Who was the father of Eliza-Beth and how did he react to these letters? Assuredly, he did not react well. The letter from Mary opened a wound that had long ago heal
ed over. She had been a different woman then: a pretty girl over-impressed with the big city and the attention she could garner. The news of a daughter, a girl – that girl – at once sickened and saddened him. If it was true. If it was not some grubby hoax. He knew by now that the mother was dead. She had meant nothing to him for decades, and now – in a rush – she and a child were thrust back at him as corpses.
He felt that everyone was looking at him, that everyone knew. He heard their whispers: There is the man who had a child with Mary Chatterton, the Haymarket whore. There is the man whose child was a monster, slain among other monsters. The gutter newspapers would make him famous and drag him into the mire of gossip and calumny if they knew his identity. Innocent as he was, they would besmear him with the infamy.
Thus, the second letter set his blood running cold. Who was this man observing him and what did he know? It could all be an elaborate joke, but it did not feel so. It felt as if his life was under a glass and that the eye above him was the sky itself.
THIRTEEN
‘Nothing, Ben! Nothing! I could smell his presence there – that sulphurous, infernal whiff – but the shop was quite abandoned. He will never set foot there again.’
Noah stared fixedly from his study window to the street below as Benjamin poured tea from a silver pot.
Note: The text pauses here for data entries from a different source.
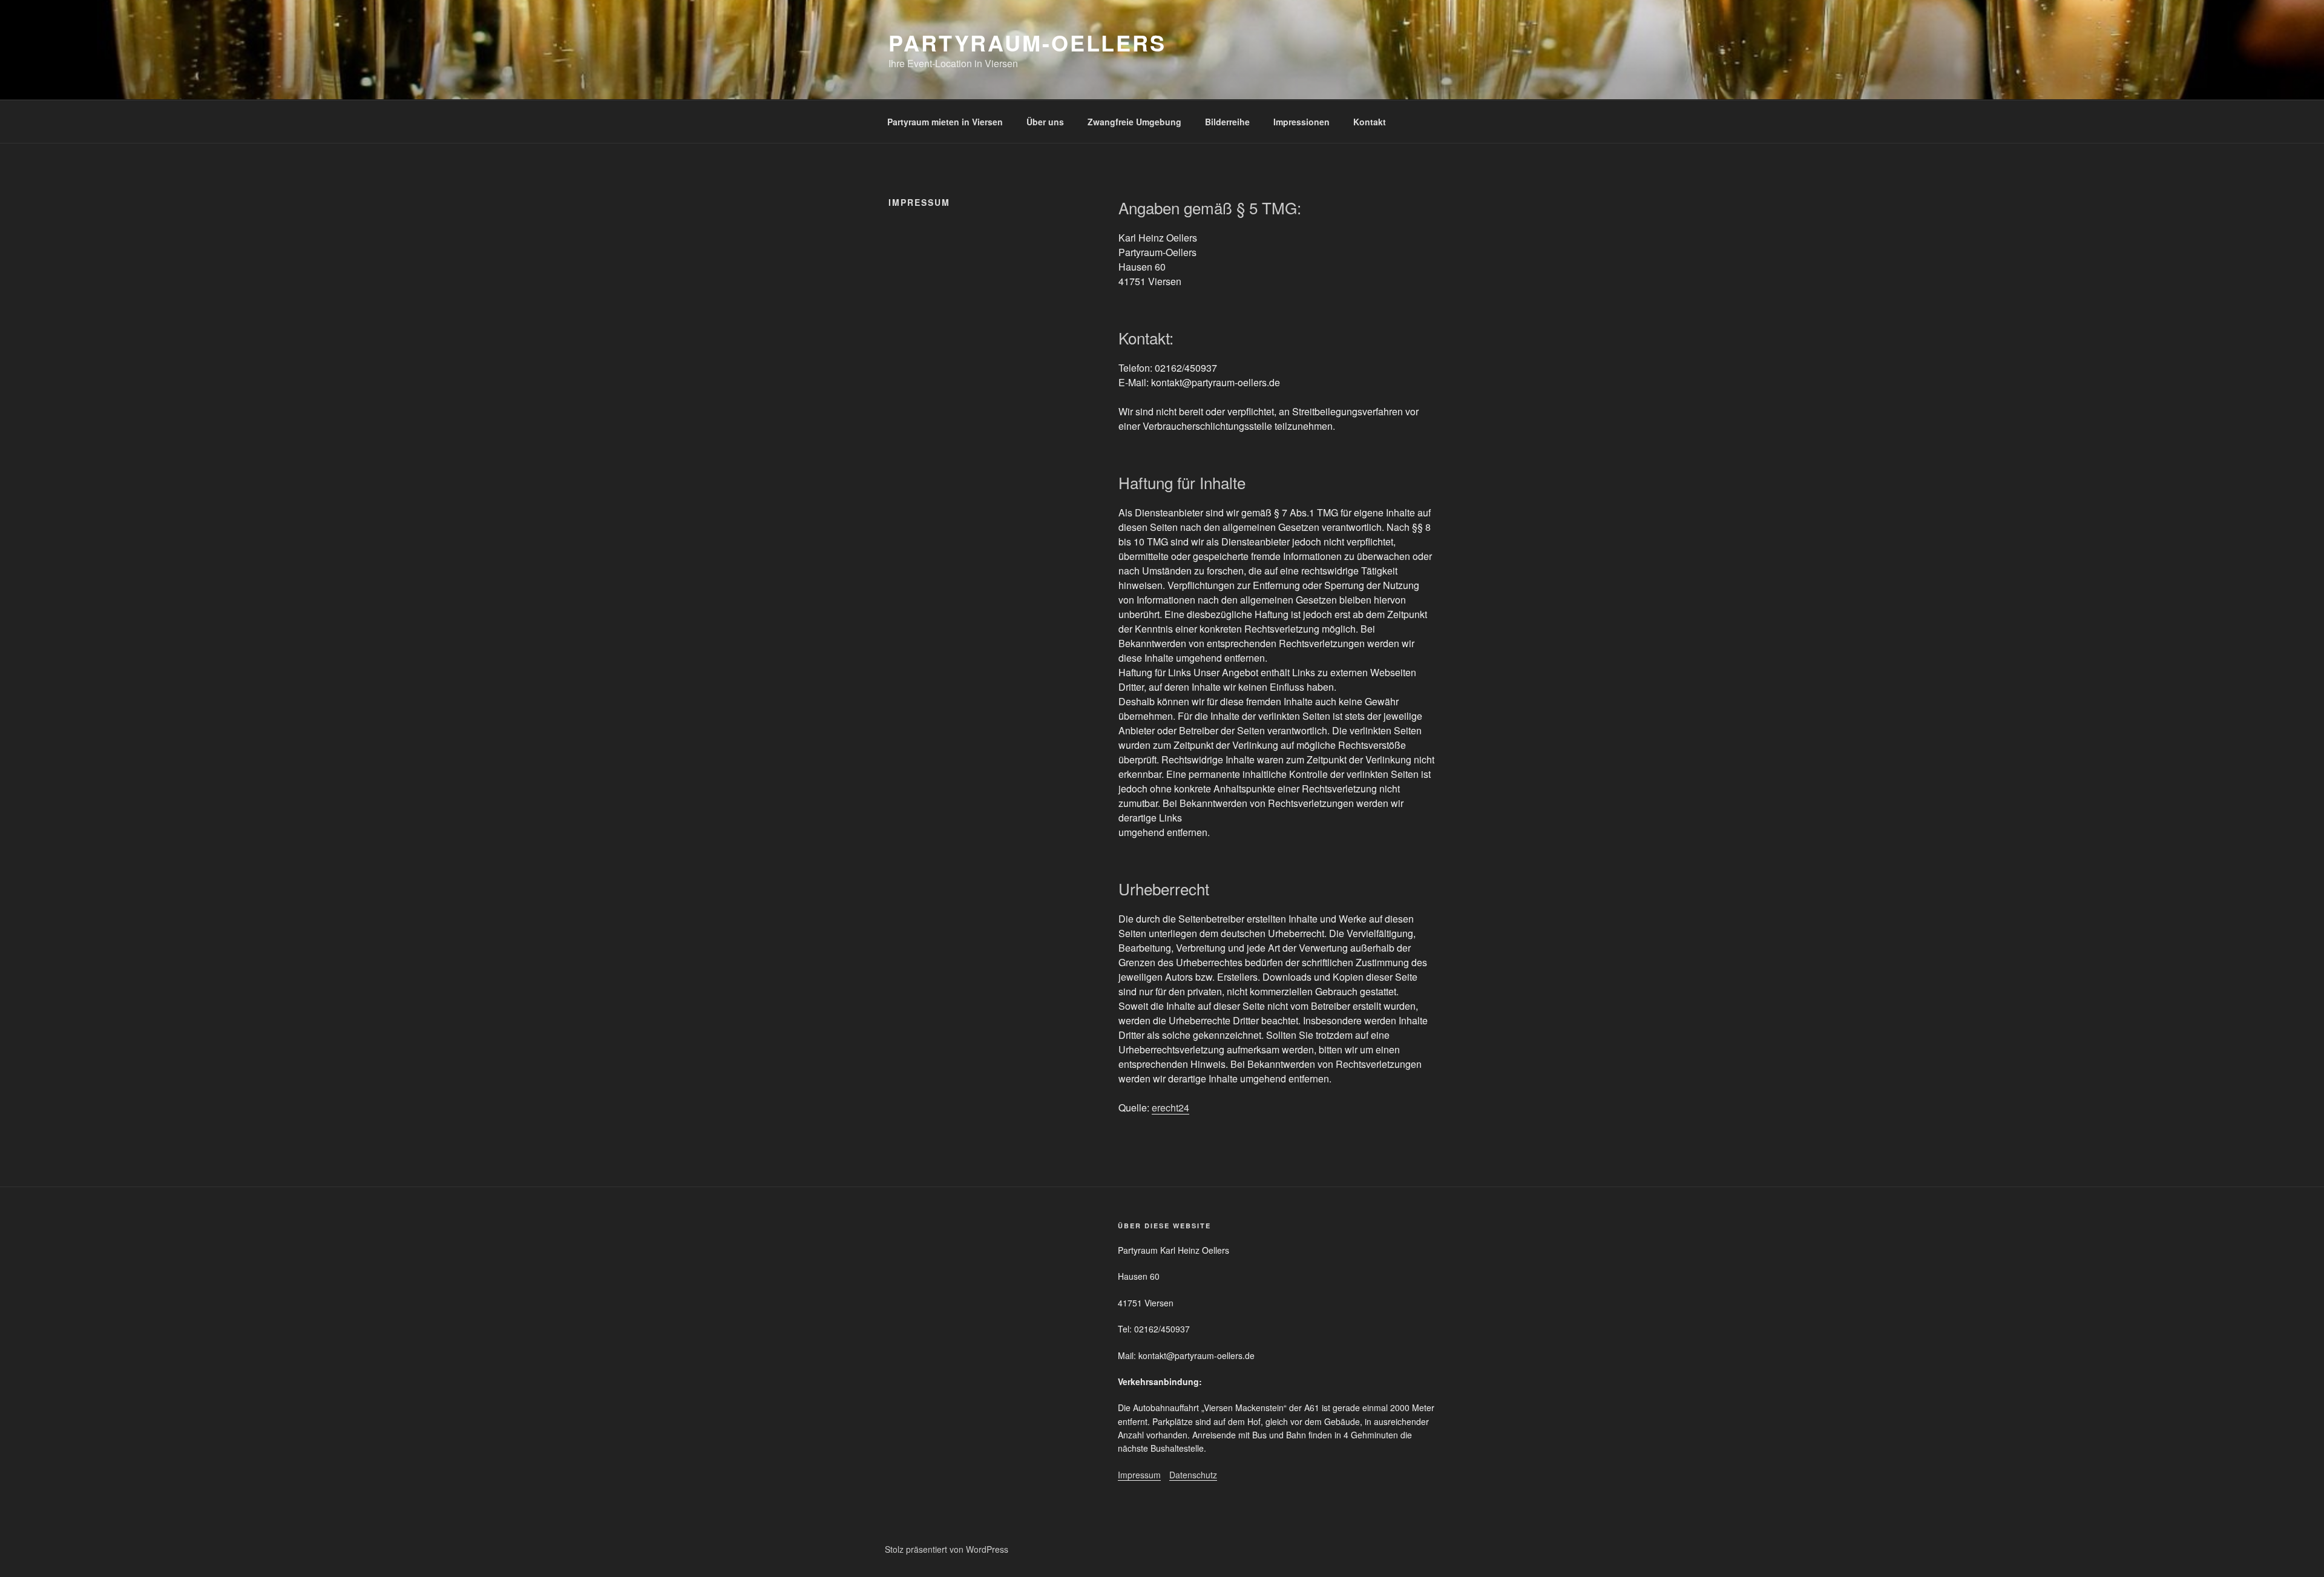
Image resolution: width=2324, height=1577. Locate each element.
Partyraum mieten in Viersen (945, 122)
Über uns (1045, 122)
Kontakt (1369, 122)
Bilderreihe (1227, 122)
‘I have never been this close,’ he continued. ‘It’s as if he is taunting me, as if he knows I am searching for him and gives me glimpses just to play with me. It would be like him.’
The Negro caught Noah’s attention with a guttural cough and proceeded to make a series of brief but complicated gestures with his hands, describing shapes in the air with his paler palms and punctuating the words with fine finger movement. He raised his shoulders interrogatively in conclusion.
‘Yes, yes – you are right. He has no idea I am even in the country. At least, he has no reason to know. It is only my fancy and my anger that make it seem otherwise. You know I am not like you, Ben. I cannot forget. I will not forget.’